## BEGIN Supplied data

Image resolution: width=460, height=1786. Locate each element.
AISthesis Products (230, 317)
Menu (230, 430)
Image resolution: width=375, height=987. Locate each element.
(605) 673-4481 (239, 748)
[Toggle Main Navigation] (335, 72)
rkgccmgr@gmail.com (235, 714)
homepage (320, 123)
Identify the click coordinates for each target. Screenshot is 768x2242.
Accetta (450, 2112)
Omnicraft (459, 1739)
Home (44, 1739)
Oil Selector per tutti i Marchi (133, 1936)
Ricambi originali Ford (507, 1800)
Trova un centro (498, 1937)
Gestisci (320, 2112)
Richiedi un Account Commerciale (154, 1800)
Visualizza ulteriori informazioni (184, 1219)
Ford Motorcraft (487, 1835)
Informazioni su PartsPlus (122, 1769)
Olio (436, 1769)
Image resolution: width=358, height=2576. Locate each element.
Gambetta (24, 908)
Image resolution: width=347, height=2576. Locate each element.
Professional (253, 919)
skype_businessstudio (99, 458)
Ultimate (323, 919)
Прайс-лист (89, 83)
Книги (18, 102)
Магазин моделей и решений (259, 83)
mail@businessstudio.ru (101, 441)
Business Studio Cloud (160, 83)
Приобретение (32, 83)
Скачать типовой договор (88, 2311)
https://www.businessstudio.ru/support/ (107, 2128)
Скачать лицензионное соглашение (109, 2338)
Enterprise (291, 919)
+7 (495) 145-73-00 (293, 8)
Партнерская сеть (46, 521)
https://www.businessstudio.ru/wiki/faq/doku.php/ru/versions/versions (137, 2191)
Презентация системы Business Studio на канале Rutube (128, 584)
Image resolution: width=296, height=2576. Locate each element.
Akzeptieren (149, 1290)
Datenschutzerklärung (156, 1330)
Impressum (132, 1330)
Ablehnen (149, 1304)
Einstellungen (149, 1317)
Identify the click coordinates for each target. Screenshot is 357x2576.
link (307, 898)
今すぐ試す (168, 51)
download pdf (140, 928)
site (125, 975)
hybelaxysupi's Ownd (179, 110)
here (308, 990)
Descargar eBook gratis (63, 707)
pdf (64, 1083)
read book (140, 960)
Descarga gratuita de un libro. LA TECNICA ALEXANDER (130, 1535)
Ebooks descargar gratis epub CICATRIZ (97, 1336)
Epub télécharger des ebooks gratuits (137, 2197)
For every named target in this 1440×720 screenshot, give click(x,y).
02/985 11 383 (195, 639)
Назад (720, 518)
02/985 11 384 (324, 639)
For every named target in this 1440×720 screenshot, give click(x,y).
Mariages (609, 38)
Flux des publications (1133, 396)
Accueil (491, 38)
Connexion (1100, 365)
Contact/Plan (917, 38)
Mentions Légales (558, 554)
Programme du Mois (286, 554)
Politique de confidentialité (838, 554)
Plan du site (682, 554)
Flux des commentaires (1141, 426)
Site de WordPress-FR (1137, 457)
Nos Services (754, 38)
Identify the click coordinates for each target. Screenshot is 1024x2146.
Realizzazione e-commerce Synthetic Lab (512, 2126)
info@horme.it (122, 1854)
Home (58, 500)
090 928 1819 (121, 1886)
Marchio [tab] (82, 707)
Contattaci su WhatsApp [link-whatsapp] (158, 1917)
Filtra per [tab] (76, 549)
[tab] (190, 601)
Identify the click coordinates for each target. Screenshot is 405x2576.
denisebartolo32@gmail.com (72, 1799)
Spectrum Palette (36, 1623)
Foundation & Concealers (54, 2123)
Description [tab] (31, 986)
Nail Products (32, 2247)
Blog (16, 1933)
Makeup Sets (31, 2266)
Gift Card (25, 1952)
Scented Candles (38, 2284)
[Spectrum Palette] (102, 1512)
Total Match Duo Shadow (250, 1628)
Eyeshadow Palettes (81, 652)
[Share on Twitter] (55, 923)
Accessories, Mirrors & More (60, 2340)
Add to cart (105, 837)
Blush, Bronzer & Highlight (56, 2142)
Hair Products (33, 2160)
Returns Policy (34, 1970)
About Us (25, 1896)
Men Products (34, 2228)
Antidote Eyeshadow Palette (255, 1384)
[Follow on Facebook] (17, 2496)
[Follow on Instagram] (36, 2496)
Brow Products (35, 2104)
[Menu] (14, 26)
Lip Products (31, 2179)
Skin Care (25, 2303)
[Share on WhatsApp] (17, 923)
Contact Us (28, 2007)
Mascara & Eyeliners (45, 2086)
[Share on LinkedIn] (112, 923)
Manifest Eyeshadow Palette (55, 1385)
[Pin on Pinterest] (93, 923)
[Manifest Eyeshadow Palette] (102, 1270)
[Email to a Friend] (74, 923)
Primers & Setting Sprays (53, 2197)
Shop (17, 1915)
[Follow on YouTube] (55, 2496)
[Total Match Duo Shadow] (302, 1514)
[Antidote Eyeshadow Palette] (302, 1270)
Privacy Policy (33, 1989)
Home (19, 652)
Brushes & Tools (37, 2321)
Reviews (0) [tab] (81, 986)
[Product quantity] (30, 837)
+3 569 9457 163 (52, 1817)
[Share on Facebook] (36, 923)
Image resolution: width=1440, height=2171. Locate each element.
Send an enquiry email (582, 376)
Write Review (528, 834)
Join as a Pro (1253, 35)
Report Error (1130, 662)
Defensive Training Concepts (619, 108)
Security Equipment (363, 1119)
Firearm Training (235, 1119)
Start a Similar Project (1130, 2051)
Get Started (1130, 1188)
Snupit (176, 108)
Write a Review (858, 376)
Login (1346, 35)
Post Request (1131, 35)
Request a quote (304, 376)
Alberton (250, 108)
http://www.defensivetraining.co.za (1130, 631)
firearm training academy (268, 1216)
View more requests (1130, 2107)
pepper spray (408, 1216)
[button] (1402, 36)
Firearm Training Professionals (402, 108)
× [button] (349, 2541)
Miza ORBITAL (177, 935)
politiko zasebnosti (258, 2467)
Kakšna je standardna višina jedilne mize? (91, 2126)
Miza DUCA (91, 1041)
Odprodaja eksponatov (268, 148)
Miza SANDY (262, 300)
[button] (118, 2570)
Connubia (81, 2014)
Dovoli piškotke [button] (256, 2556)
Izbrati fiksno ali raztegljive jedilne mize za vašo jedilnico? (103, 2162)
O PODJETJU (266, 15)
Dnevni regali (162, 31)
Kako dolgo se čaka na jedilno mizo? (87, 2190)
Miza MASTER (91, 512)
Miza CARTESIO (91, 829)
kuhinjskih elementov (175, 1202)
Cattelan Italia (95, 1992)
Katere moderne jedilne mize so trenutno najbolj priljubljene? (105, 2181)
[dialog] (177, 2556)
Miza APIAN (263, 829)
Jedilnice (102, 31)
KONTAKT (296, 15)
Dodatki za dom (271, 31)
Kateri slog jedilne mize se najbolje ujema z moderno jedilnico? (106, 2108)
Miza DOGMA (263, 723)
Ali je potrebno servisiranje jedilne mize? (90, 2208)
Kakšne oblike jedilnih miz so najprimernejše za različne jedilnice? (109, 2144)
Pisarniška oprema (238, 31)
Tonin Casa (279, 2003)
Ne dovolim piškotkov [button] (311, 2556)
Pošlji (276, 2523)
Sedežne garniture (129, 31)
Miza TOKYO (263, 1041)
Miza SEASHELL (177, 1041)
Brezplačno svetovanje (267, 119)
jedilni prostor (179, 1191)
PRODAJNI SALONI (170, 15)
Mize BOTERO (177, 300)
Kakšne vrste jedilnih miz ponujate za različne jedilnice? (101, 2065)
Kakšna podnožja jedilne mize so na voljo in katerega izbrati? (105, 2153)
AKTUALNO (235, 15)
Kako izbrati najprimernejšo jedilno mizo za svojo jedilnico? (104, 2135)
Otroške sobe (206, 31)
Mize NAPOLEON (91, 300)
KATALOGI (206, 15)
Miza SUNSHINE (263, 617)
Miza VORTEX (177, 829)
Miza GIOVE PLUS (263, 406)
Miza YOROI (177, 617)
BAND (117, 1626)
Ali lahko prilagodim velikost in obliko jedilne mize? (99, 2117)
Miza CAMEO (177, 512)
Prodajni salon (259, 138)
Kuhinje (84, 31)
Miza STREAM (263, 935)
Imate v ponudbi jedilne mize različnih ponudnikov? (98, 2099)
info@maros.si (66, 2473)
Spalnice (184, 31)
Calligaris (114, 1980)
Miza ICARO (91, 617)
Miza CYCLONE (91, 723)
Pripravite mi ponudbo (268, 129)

## END Supplied data

Set problem: Recast the records as a Markdown table with the columns Row and Line, covering everything from the first line through the line containing "Ford Motorcraft (487, 1835)", inclusive. Number each line in Row, put its text in Line, and skip any blank lines.

Solution to this exercise:
| Row | Line |
|---|---|
| 1 | Image resolution: width=460, height=1786. Locate each element. |
| 2 | AISthesis Products (230, 317) |
| 3 | Menu (230, 430) |
| 4 | Image resolution: width=375, height=987. Locate each element. |
| 5 | (605) 673-4481 (239, 748) |
| 6 | [Toggle Main Navigation] (335, 72) |
| 7 | rkgccmgr@gmail.com (235, 714) |
| 8 | homepage (320, 123) |
| 9 | Identify the click coordinates for each target. Screenshot is 768x2242. |
| 10 | Accetta (450, 2112) |
| 11 | Omnicraft (459, 1739) |
| 12 | Home (44, 1739) |
| 13 | Oil Selector per tutti i Marchi (133, 1936) |
| 14 | Ricambi originali Ford (507, 1800) |
| 15 | Trova un centro (498, 1937) |
| 16 | Gestisci (320, 2112) |
| 17 | Richiedi un Account Commerciale (154, 1800) |
| 18 | Visualizza ulteriori informazioni (184, 1219) |
| 19 | Ford Motorcraft (487, 1835) |